Molecular Basis of Oxidative Stress in Neurodegenerative Disorders: Biochemical Insights and Antioxidant Strategies

Background: Oxidative stress is increasingly recognized as a pivotal contributor to the pathogenesis of neurodegenerative disorders, including Alzheimer’s disease, Parkinson’s disease, amyotrophic lateral sclerosis (ALS), and Huntington’s disease. The central nervous system is particularly vulnerable to redox imbalance due to its high oxygen consumption, abundant polyunsaturated lipids, and relatively low antioxidant capacity. Excessive production of reactive oxygen and nitrogen species (ROS/RNS) leads to irreversible damage to neuronal DNA, proteins, and lipids, exacerbating neuroinflammation, mitochondrial dysfunction, and synaptic degeneration. Methods and Results: This review explores the molecular underpinnings of oxidative stress in neurodegeneration, with emphasis on the biochemical mechanisms that drive redox imbalance and its downstream consequences.
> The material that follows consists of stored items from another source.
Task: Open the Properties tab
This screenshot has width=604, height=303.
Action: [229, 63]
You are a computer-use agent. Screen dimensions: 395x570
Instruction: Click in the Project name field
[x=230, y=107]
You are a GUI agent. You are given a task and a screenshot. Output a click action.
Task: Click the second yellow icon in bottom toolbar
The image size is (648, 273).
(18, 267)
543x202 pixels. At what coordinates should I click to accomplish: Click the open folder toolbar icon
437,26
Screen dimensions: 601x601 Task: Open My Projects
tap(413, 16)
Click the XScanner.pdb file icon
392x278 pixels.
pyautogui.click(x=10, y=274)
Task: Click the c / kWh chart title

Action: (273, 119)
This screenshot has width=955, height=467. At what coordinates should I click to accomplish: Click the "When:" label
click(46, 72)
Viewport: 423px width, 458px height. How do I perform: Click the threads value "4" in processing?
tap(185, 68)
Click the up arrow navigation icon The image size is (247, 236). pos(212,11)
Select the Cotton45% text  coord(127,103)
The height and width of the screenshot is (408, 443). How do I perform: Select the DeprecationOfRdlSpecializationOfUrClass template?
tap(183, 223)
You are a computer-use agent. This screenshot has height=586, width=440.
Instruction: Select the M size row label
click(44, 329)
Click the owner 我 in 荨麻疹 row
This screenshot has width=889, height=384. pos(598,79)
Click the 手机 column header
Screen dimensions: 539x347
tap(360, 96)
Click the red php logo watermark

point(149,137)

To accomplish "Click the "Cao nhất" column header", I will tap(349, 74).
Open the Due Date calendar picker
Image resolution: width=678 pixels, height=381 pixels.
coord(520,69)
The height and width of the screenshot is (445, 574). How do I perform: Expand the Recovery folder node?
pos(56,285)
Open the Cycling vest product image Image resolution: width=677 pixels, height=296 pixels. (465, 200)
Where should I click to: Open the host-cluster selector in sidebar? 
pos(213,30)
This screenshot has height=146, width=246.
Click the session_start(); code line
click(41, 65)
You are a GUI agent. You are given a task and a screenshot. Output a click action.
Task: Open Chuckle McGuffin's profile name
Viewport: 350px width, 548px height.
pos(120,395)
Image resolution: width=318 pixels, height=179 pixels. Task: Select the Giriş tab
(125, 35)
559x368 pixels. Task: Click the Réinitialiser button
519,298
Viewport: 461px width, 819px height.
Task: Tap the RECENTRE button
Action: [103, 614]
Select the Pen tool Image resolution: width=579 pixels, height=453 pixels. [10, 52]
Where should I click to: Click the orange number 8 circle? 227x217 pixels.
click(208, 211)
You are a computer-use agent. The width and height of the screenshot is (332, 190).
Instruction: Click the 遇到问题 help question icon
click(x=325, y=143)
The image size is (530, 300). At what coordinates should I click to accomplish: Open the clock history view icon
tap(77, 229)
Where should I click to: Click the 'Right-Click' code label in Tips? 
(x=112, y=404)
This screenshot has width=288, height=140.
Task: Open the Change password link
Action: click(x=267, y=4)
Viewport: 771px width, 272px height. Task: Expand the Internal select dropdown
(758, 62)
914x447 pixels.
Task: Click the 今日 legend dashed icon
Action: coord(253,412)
Mitochondrial electron transport chain dysfunction, NADPH oxidase activation, impaired antioxidant defense (e.g., glutathione depletion, SOD mutation), and disrupted iron homeostasis are key sources of ROS in neurons. Oxidative post-translational modifications, such as protein carbonylation and S-nitrosylation, alter the function of tau, α-synuclein, and other neuronal proteins, promoting aggregation and proteotoxicity. Additionally, redox-sensitive signaling pathways involving NF-κB, MAPKs, and Nrf2 modulate neuroinflammatory responses and antioxidant gene expression. Therapeutic interventions aimed at restoring redox homeostasis include small-molecule antioxidants (e.g., CoQ10, edaravone), gene therapies enhancing endogenous antioxidant enzymes, and dietary polyphenols with neuroprotective properties. Emerging nanocarriers and mitochondria-targeted delivery systems are being developed to improve therapeutic specificity and efficacy. Conclusion: Oxidative stress is a central biochemical driver of neuronal injury in neurodegenerative diseases. A mechanistic understanding of redox imbalance and its cellular consequences paves the way for antioxidant-based strategies that could slow or prevent neurodegenerative progression.